The Slatest

France Reports First Coronavirus Death Outside Asia

A man wearing a protective face mask walks his dog as he cross a nearly empty street in Beijing on February 15, 2020.
A man wearing a protective face mask walks his dog as he cross a nearly empty street in Beijing on February 15, 2020.

An 80-year-old Chinese tourist in France has become the first person to die from the new coronavirus outside Asia. The first fatality in Europe was the fourth outside mainland China and came on the same day as Beijing reported a decline in new cases Saturday. The tourist who died in France was from Hubei province, where the disease was first detected in December.
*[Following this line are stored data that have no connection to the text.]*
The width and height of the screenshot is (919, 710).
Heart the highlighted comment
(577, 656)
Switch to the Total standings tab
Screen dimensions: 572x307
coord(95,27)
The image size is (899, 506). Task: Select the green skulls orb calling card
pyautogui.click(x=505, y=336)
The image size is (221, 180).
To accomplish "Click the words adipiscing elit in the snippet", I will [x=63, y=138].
He had arrived in France on Jan. 16 and had been hospitalized since Jan. 25 with a lung infection. Although his daughter also became sick, she is expected to recover.

The new virus continued spreading on Saturday with Egypt reporting the first infection on the African continent. But the figures out of China suggested numbers may be declining. China reported 2,641 new cases through midnight Friday, a decline from 5,090 in the previous 24 hours. This isn’t the first time a dip in new cases has led to optimism the virus could be getting under control but a trend has yet to emerge. In China, there were 66,492 confirmed cases and 1,523 deaths, largely in Hubei province. Around 500 cases have been reported outside mainland China.

Outside China, the largest number of cases has been reported on a cruise ship, the Diamond Princess, which is quarantined off Japan’s Yokohama port. A total of 285 people out of the 3,700 passengers have tested positive for coronavirus and taken to hospital. The United States says it will evacuate Americans who are on the ship; they will be quarantined in the United States. An estimated 380 American citizens will be flown out Monday. “Passengers will be screened for symptoms and we are working with our Japanese partners to ensure that any symptomatic passengers receive the required care in Japan if they cannot board the flight,” the The U.S. embassy in Tokyo said in a letter to passengers.

While passengers aboard the Diamond Princess have been living through what some have described as a nightmare scenario, passengers in another cruise didn’t have much to complain about. The MS Westerdam cruise ship was forced to wander around for two weeks until Cambodia allowed the ship to dock. “Everyone says ‘poor you’. But there was no poor you. We had free internet and free wine. We had three-course meals. There was so much choice,” said Zahra Jennings, a retired nurse from Britain.